[Excerpts from a dataset]
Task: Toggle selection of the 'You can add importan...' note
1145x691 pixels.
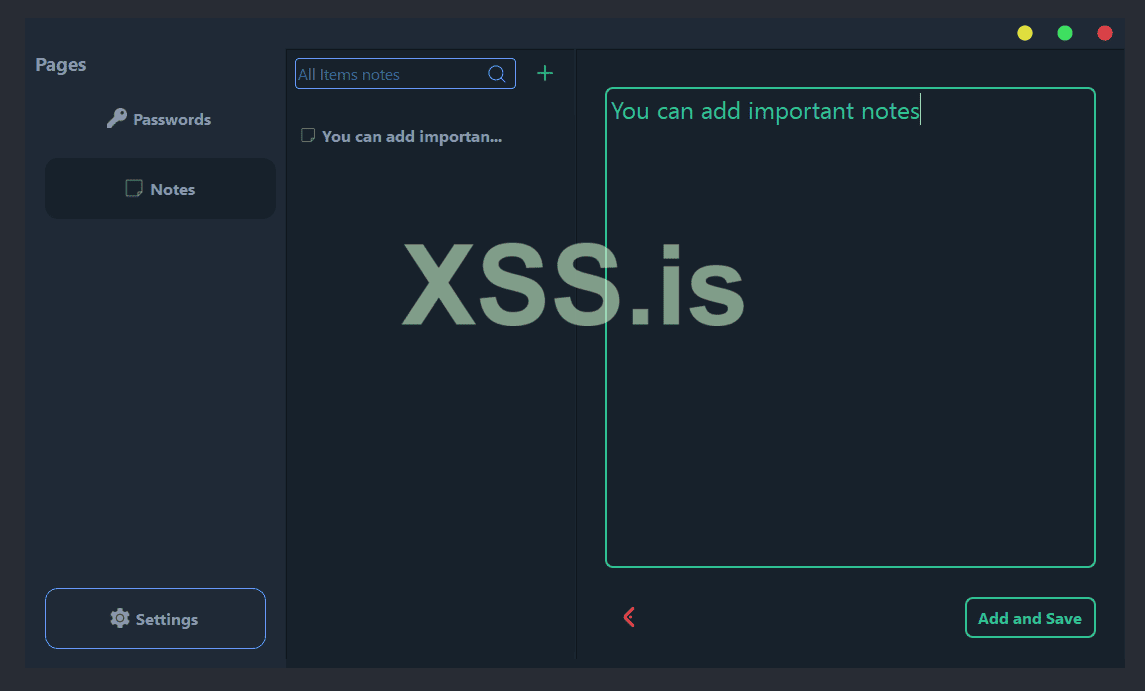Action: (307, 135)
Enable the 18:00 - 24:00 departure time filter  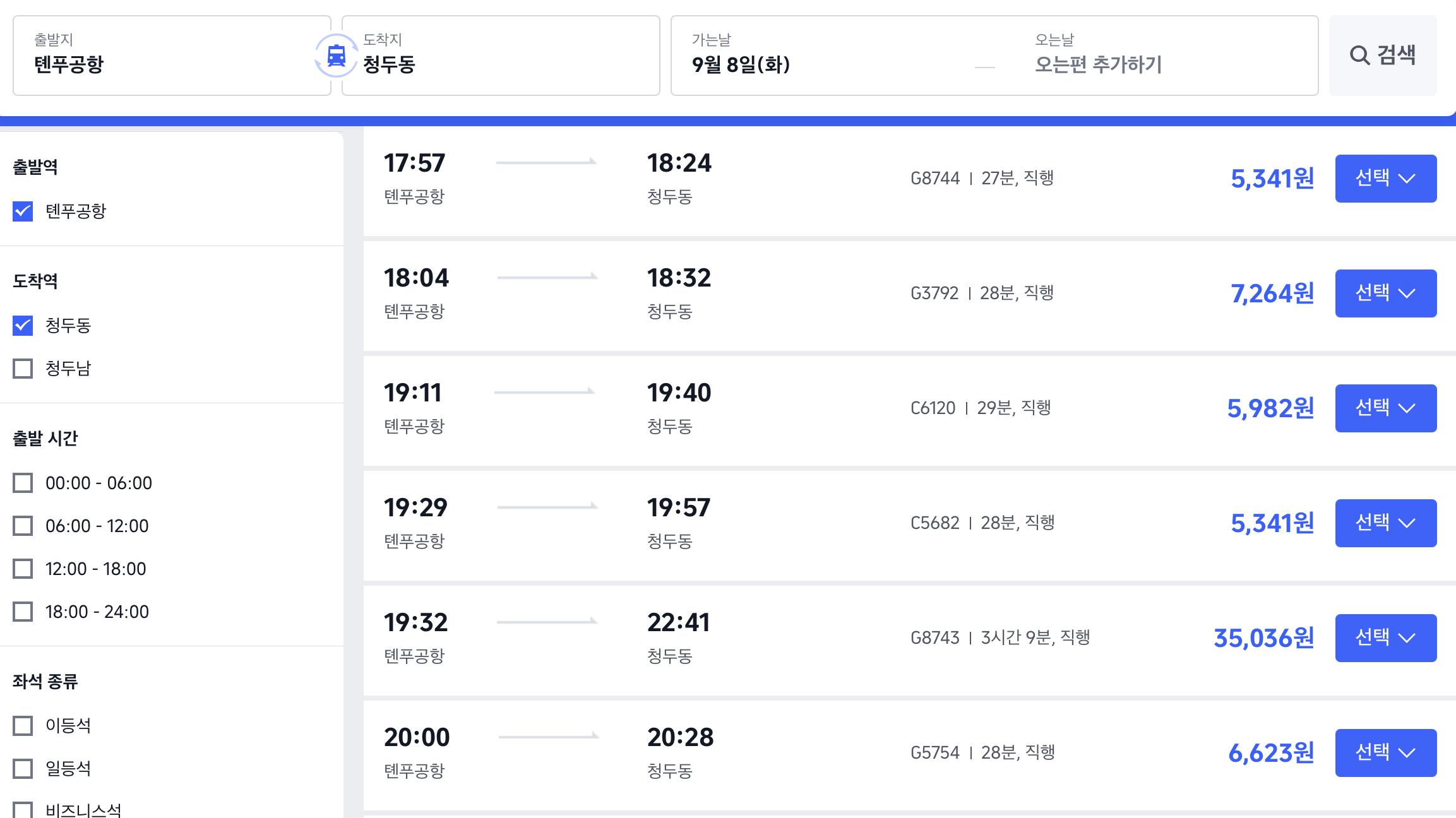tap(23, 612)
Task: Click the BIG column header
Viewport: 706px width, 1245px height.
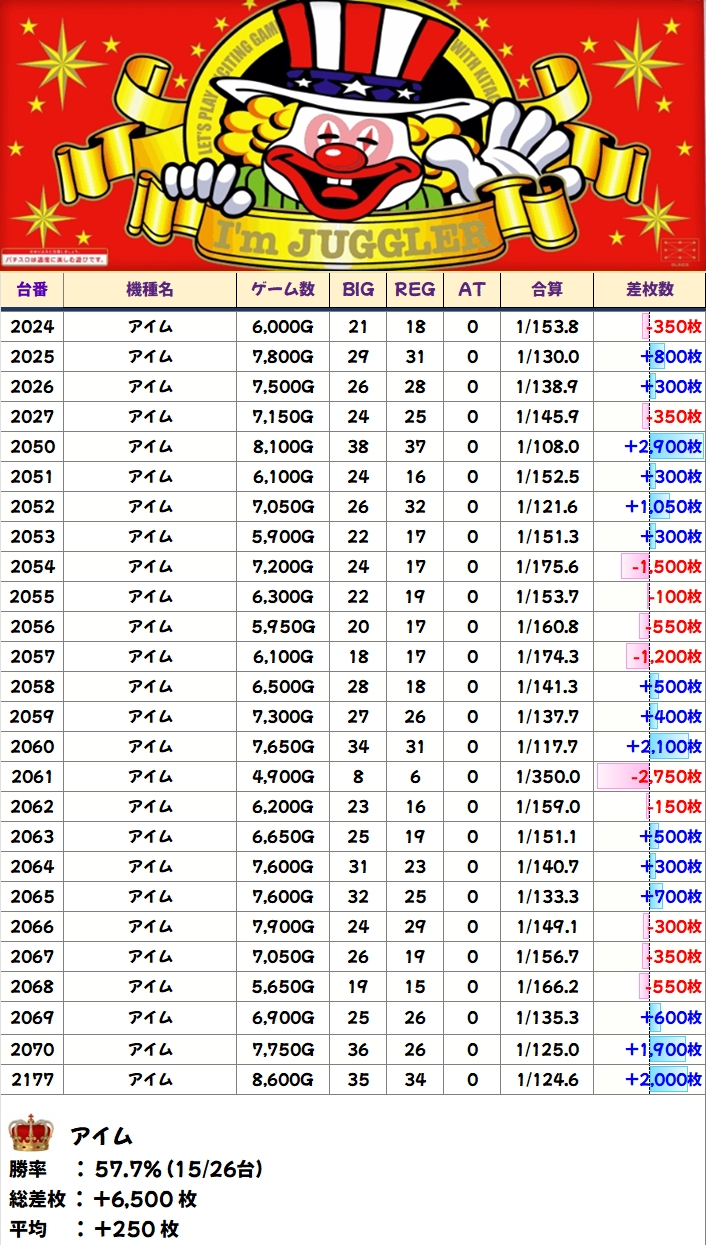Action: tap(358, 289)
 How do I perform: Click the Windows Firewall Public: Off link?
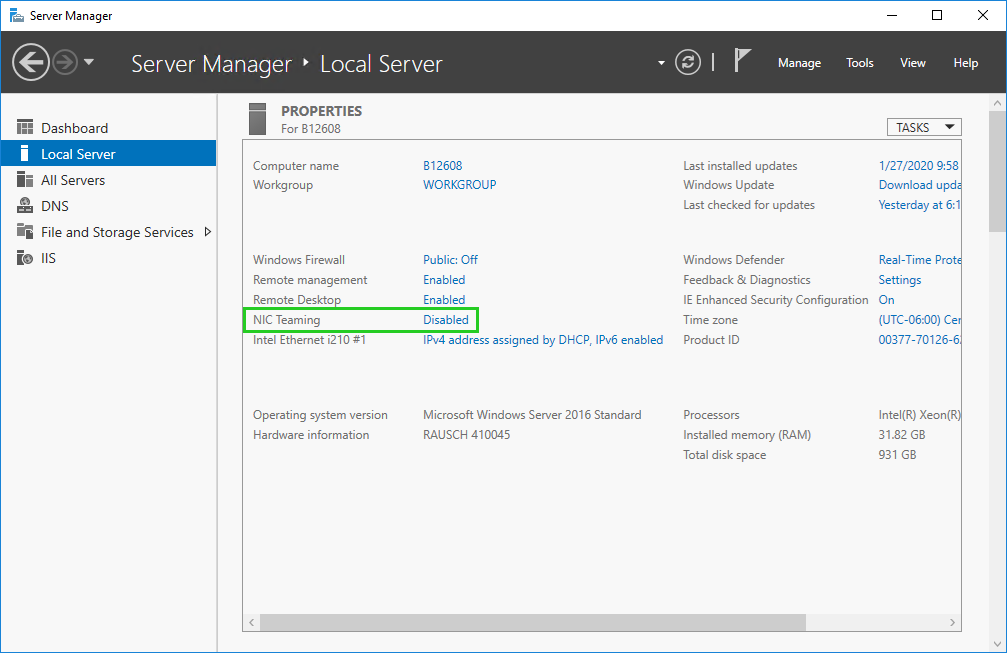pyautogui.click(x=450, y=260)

### WHAT YOU ARE ASKED TO DO
Return only the number of lines in the data above that hold the word "Task".

### YOUR SOLUTION
2